As months and years passed, Aria showed no new signs of degenerative myelopathy. I began to wonder if that was a correct diagnosis. Perhaps it was some other problem with her spine, maybe a physical problem, such as a herniated disc. Aria is still with us. We walk with her each morning. She comes up the stairs every night to sleep. She has slowed down and has lost some hearing and vision. But she can still smile and bark and occasionally she kicks up her front legs to play.
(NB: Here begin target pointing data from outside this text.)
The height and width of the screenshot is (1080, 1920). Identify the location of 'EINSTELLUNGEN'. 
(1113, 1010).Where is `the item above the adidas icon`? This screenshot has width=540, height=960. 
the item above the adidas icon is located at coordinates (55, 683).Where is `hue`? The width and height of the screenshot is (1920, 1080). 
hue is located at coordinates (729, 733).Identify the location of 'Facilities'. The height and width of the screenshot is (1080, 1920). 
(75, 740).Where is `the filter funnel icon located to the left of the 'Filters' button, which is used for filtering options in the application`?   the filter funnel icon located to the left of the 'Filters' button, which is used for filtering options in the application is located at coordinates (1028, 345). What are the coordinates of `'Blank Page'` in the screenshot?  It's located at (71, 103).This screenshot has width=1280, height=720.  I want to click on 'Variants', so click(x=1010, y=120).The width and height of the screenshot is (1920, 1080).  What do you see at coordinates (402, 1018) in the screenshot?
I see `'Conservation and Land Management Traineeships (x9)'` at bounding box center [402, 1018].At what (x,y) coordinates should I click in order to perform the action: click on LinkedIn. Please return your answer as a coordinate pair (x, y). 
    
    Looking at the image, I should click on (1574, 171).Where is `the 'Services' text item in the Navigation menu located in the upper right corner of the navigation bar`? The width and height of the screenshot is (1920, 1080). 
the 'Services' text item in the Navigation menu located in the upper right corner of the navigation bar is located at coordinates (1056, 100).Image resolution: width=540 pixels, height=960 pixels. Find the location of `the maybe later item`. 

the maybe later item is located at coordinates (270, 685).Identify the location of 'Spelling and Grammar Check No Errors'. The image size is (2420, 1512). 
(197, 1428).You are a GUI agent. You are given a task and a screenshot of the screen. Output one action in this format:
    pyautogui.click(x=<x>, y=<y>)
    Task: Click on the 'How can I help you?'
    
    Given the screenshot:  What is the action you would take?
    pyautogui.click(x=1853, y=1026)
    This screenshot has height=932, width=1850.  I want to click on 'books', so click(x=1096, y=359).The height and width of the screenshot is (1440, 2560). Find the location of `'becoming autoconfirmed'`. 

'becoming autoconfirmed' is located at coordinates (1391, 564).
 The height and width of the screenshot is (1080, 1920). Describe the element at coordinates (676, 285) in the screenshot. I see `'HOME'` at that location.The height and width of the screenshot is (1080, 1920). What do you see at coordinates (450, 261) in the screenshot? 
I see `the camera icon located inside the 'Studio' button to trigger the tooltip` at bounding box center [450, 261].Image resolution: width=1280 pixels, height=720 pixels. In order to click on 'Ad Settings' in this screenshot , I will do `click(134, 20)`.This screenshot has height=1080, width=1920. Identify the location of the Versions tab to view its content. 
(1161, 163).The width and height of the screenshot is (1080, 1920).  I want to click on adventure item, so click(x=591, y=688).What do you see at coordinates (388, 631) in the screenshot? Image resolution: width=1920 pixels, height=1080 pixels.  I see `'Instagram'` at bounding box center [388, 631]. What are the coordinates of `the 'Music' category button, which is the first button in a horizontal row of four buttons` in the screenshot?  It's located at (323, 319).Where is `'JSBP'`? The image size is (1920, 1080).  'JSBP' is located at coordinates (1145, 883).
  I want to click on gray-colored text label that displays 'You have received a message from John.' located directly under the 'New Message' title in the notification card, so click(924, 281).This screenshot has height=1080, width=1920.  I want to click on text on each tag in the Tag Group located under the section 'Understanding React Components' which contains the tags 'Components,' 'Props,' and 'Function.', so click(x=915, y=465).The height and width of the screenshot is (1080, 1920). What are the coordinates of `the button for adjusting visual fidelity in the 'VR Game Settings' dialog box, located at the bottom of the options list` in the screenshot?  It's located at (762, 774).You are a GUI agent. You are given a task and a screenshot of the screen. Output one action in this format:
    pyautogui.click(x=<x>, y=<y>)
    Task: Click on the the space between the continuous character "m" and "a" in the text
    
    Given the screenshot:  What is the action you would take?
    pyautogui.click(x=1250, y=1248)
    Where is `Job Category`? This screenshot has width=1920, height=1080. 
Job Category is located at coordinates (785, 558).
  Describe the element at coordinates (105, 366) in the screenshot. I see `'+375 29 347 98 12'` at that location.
She'll trot over to the neighbor's to see their little 15-pound terrier, Chaz.
One of the symptoms of degenerative myelopathy is that the dog stops wagging its tail. The nerves can no longer send messages that way. One of Aria's most beautiful features is her long, bushy tail -- a tail that she still uses and wags, although maybe not as high as before. Just yesterday though I was stunned. After I got home from being away for a few hours, Aria was happy to see me, as she always is. This time she came into the bathroom to see me and she raised her tail up and over her back as she greeted me. I had not seen her do that in a long, long time.
We do not know what is going on with Aria, but it does not seem like degenerative myelopathy. After being diagnosed with this disease at age 9 she is now 12 and a half. Each winter we wonder if she will live to see the next winter, and then she surprises us with her strength and otherwise good health. Her coat is beautiful. Her digestive system is still mostly working. Her hind end wobble seems stable. And she can still wag her beautiful tail, if a bit slowly.